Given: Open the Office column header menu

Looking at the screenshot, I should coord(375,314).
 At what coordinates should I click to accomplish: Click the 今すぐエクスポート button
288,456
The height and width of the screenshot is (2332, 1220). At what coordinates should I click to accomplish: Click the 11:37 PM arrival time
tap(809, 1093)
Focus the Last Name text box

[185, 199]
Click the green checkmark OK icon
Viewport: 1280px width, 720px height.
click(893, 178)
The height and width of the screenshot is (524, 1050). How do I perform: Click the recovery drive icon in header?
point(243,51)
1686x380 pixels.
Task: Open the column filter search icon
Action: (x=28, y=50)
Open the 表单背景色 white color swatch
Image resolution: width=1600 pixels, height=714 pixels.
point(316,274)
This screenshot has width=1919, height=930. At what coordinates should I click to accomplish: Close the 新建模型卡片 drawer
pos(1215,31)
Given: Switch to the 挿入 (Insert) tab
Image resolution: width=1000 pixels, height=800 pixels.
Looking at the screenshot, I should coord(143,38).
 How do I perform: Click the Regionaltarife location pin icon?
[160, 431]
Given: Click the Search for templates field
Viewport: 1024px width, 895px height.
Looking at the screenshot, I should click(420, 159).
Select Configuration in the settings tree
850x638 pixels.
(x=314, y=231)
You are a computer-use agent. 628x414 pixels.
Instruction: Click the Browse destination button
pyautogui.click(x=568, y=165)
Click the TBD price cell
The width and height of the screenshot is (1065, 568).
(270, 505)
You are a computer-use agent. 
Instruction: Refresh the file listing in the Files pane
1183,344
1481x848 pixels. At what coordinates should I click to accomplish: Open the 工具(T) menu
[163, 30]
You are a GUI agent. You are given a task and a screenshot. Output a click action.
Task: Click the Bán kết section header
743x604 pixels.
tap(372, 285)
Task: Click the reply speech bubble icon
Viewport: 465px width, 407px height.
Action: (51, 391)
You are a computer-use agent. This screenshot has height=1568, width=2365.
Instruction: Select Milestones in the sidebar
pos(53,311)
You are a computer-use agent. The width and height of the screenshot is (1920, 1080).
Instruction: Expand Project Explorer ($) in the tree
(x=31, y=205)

•••

### YOUR TASK
Output the entries verbatim, beginning at the first line and stopping after the line that contains "pos(53,311)".

### ANSWER TO THE EXERCISE
Given: Open the Office column header menu

Looking at the screenshot, I should coord(375,314).
 At what coordinates should I click to accomplish: Click the 今すぐエクスポート button
288,456
The height and width of the screenshot is (2332, 1220). At what coordinates should I click to accomplish: Click the 11:37 PM arrival time
tap(809, 1093)
Focus the Last Name text box

[185, 199]
Click the green checkmark OK icon
Viewport: 1280px width, 720px height.
click(893, 178)
The height and width of the screenshot is (524, 1050). How do I perform: Click the recovery drive icon in header?
point(243,51)
1686x380 pixels.
Task: Open the column filter search icon
Action: (x=28, y=50)
Open the 表单背景色 white color swatch
Image resolution: width=1600 pixels, height=714 pixels.
point(316,274)
This screenshot has width=1919, height=930. At what coordinates should I click to accomplish: Close the 新建模型卡片 drawer
pos(1215,31)
Given: Switch to the 挿入 (Insert) tab
Image resolution: width=1000 pixels, height=800 pixels.
Looking at the screenshot, I should coord(143,38).
 How do I perform: Click the Regionaltarife location pin icon?
[160, 431]
Given: Click the Search for templates field
Viewport: 1024px width, 895px height.
Looking at the screenshot, I should click(420, 159).
Select Configuration in the settings tree
850x638 pixels.
(x=314, y=231)
You are a computer-use agent. 628x414 pixels.
Instruction: Click the Browse destination button
pyautogui.click(x=568, y=165)
Click the TBD price cell
The width and height of the screenshot is (1065, 568).
(270, 505)
You are a computer-use agent. 
Instruction: Refresh the file listing in the Files pane
1183,344
1481x848 pixels. At what coordinates should I click to accomplish: Open the 工具(T) menu
[163, 30]
You are a GUI agent. You are given a task and a screenshot. Output a click action.
Task: Click the Bán kết section header
743x604 pixels.
tap(372, 285)
Task: Click the reply speech bubble icon
Viewport: 465px width, 407px height.
Action: (51, 391)
You are a computer-use agent. This screenshot has height=1568, width=2365.
Instruction: Select Milestones in the sidebar
pos(53,311)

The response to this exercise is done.